Introduction: Treatment for ruptured Achilles tendon can be classified into operative (open or percutaneous) and non-operative (cast immobilisation or functional bracing); post-operative splintage can be with a rigid cast or functional brace. The aim was to identify and summarise the evidence from randomised trials of the effectiveness of different interventions.
Methods: We searched the Cochrane specialised register, MEDLINE, reference lists of articles and contacted trialists directly for all randomised and quasiran-domised trials comparing different treatment regimes for acute Achilles tendon ruptures.
Results: Fourteen trials involving 891 patients were included.

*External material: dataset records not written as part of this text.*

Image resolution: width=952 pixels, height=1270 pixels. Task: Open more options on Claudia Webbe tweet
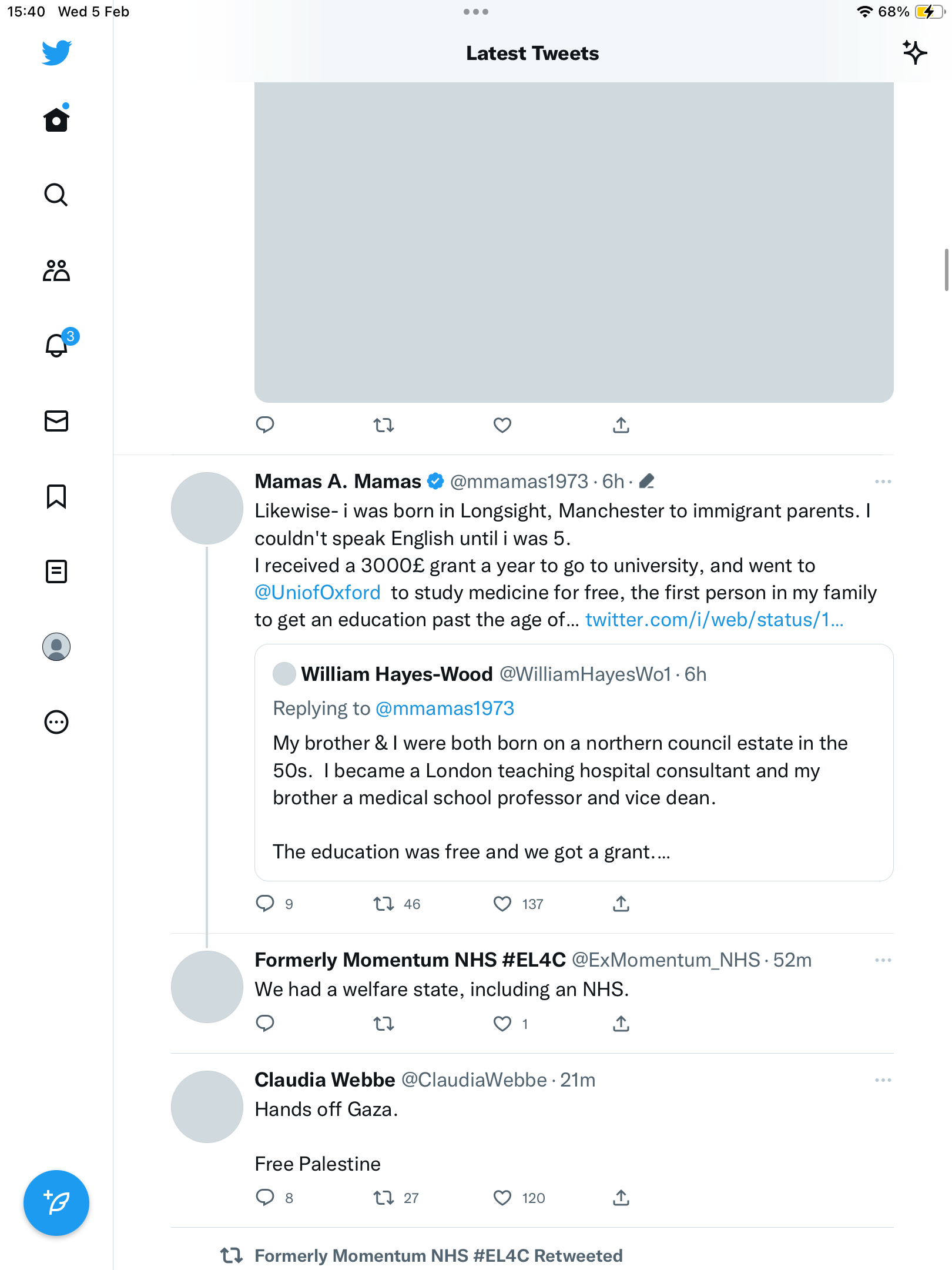coord(883,1080)
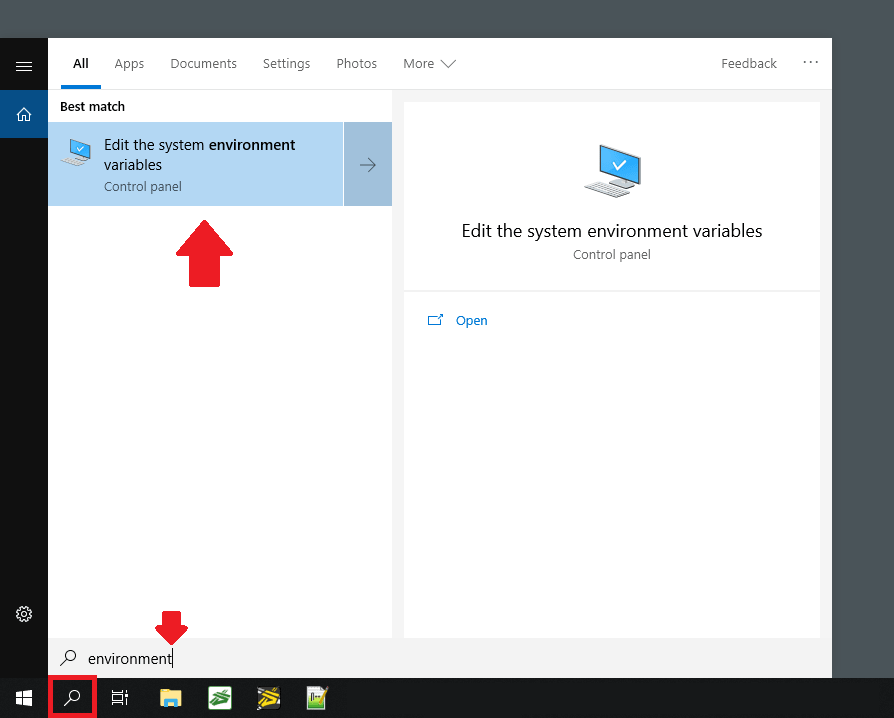Click the Home icon in sidebar
Viewport: 894px width, 718px height.
(x=24, y=114)
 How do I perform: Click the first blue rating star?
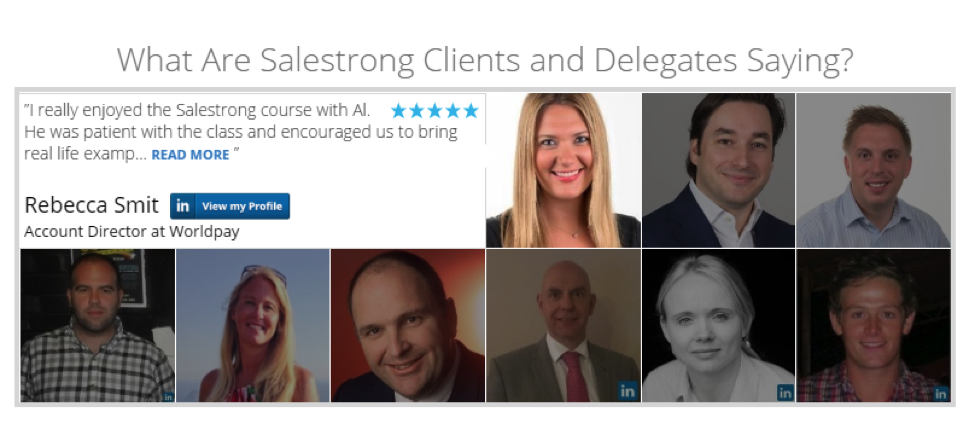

Open operative treatment compared with non-operative treatment was associated with a lower risk of re-rupture (odds ratio (OR) = 0.25, 95% confidence interval (CI) = 0.1–0.6, p=0.003) but a higher risk of other complications including infection, adhesions and disturbed sensibility (OR = 14.1, 95%CI = 6.3–31.7, p<
0.00001).
Open versus percutaneous operative surgical repair was associated with a longer operation duration and higher risk of infection (OR = 12.9, 95%CI = 1.6–105.6, p=0.02).
Patients splinted with a functional brace rather than a cast post-operatively tended to have a shorter in-patient stay, less time off work, quicker return to sporting activities and fewer reported complications (p=0.0003).

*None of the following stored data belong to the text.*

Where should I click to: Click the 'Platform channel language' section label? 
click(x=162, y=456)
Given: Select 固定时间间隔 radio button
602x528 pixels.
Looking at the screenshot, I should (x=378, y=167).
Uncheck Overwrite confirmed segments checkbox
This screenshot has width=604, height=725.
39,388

Because of the small number of patients involved no definitive conclusions could be made regarding different operative techniques and different non-operative regimes.
Conclusions: Open operative treatment significantly reduces the risk of re-rupture but has the drawback of a significantly higher risk of other complications, including wound infection. The latter may be reduced by performing surgery percutaneously. Post-operative splintage in a functional brace appears to reduce hospital stay and time off work and sports.